Me encogí de hombros: habría debido sujetarme a los brazos del sillón, porque Morini amplió la sonrisa y dijo:

—Sólo yo.

—¿Tú? —casi me levanté de la sorpresa, de la incredulidad: ¿Morini gay? ¿Morini, que en los años anteriores a las severas prohibiciones del sexual intercourse entre profesores y estudiantes había sido un seductor implacable de las alumnas más jóvenes, fascinadas por su tez morena, su bigote y su melena negra, su leyenda romántica y muy nebulosa de ex guerrillero urbano o payador perseguido (leyenda más bien dudosa, pero muy cultivada por él mismo)?

—Bueno, no exactamente gay —por un momento pareció que tenía miedo de que yo le echase en cara todas sus aventuras con mujeres —. No seas narrowminded, Claudio. Yo me definiría como bisexual.

—Pues ni eso te lo había notado yo, qué quieres que te diga.

—¿Y crees que no me sentía intimidado ante una persona como tú, tan macho español, tan blatantly heterosexual, y te ruego que no te sientas ofendido? Ha sido muy duro, todos estos años de sufrir en silencio, de temer que alguien como tú advirtiera mi diferencia. Pero por fin me he atrevido a lanzarme out of the closet, a mostrarme como soy de verdad.

Iba a decirle que yo no le había notado ningún cambio, pero preferí encerrarme, por usar su propio vocabulario, en el closet de mi propio rencor.

—Y no pongas esa cara de self pity, Claudio, por favor, no te aproveches de nuestra amistad para hacer que me sienta culpable —puede que yo tuviera cara de self pity, pero Morini no mostraba en la suya ni un rasgo de piedad, ni de compasión —. Reconócelo, no te has renovado mucho últimamente. ¿Sobre quién das cursos, qué papers escribes?
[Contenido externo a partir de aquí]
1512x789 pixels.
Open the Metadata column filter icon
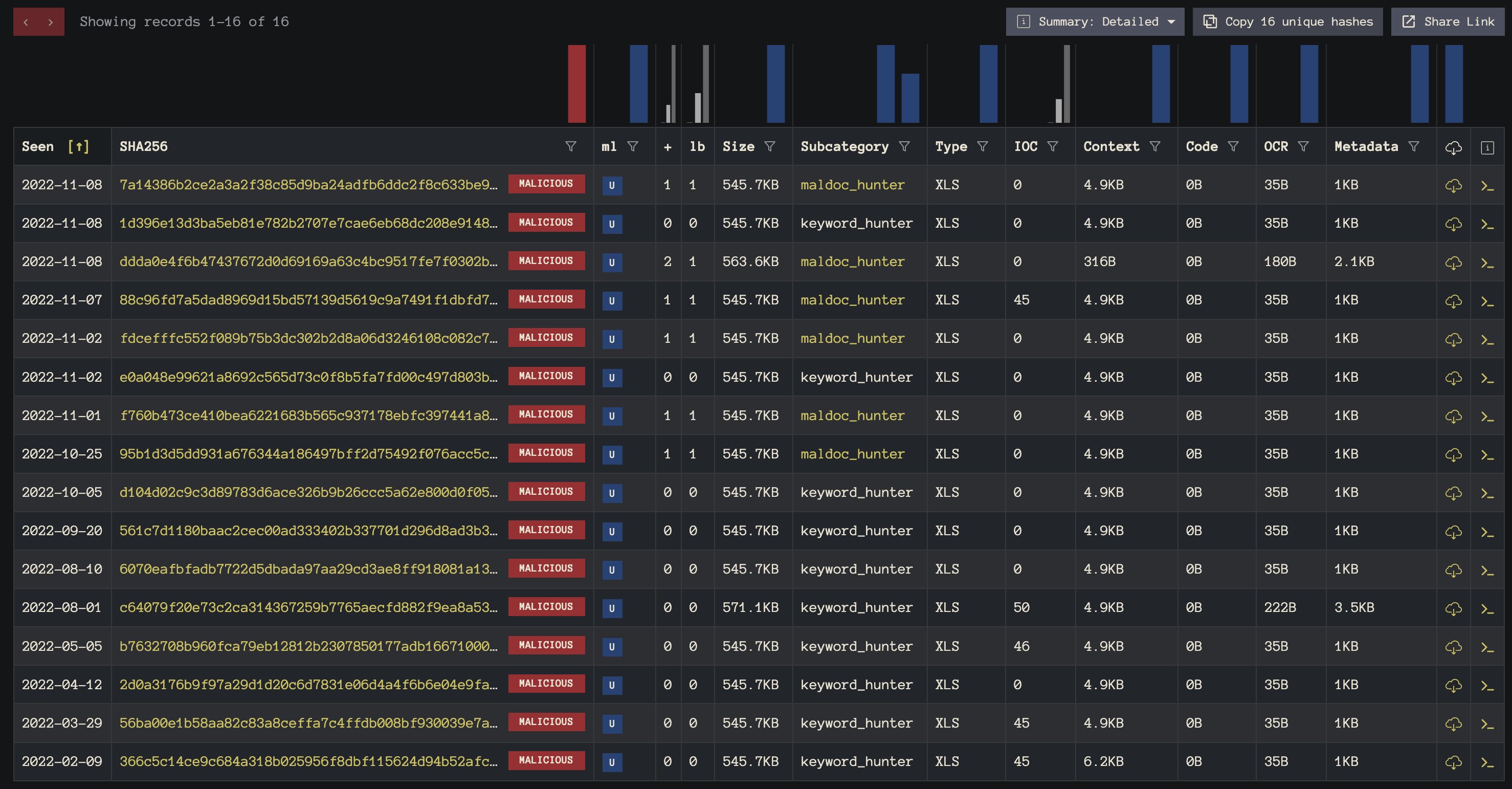1414,146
Siempre la vieja guardia, los viejos varones europeos muertos, y desde luego, eso sí, todos straight, el viejo machismo español no se rinde.

—Pero si publiqué hace nada un artículo sobre Juan Goytisolo, y acuérdate que me citó elogiosamente Paul Julian Smith.
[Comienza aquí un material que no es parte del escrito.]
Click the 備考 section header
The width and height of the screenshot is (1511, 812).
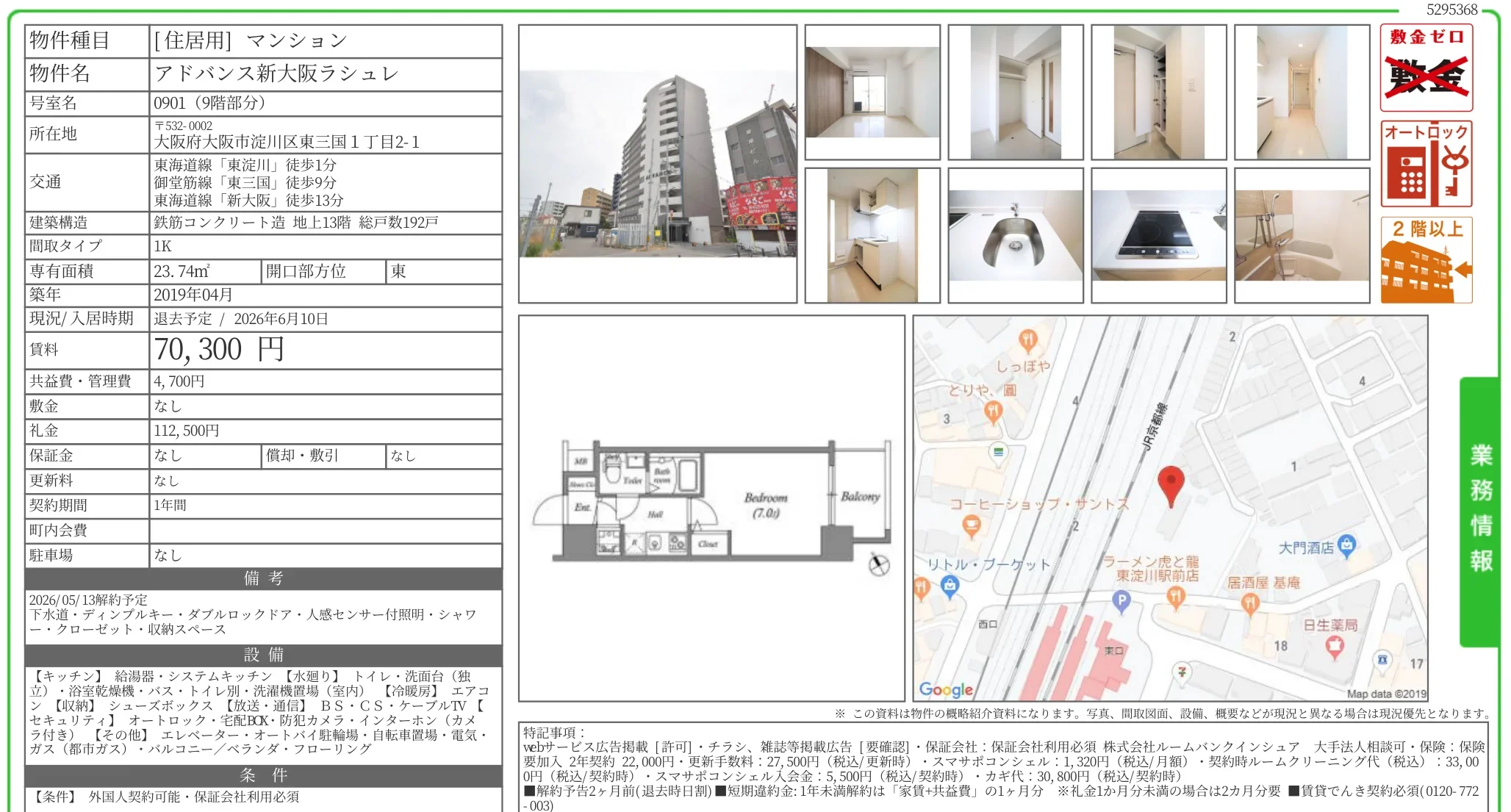(263, 578)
—¡Cómo no iba a salir de nuevo Paul Julian Smith y su célebre cita! —Morini, melodramáticamente, alzaba los brazos como invocando al cielo —. No es por herir tu vanidad, Claudio, pero
en rigueur
no fue exactamente una cita, fue más bien una mención de pasada, ni siquiera una footnote.

Me espantó aquel signo de mezquindad: el tipo se había molestado en comprobar que entre los cientos de notas con letra diminuta al final del artículo de Paul Julian Smith no estaba mi nombre, detalle que por cierto yo tampoco había dejado de advertir.

—Pero tú también has escrito sobre Cervantes, Morini —acerté desmayadamente a objetar.

—Por supuesto, pero desde un approach innovador, teniendo en cuenta a Lacan y a Kristeva, y sobre todo la Queer Theory, el cutting edge de la crítica, atreviéndome, arriesgándome un poco, Claudio, off the beaten track, acuérdate de mi estudio sobre drag queen epistemology y cross dressing en la segunda parte del Quijote... Pero ustedes los españoles no pueden soportar que su gran héroe fuese en realidad completamente queer, que lo mandasen a la cárcel no por un delito fiscal, sino en un episodio típicamente español de gay bashing, de persecución al homosexual, al judío, al disidente, al maricón, como dicen ustedes, que menuda palabra, ya casi equivale a una lapidación.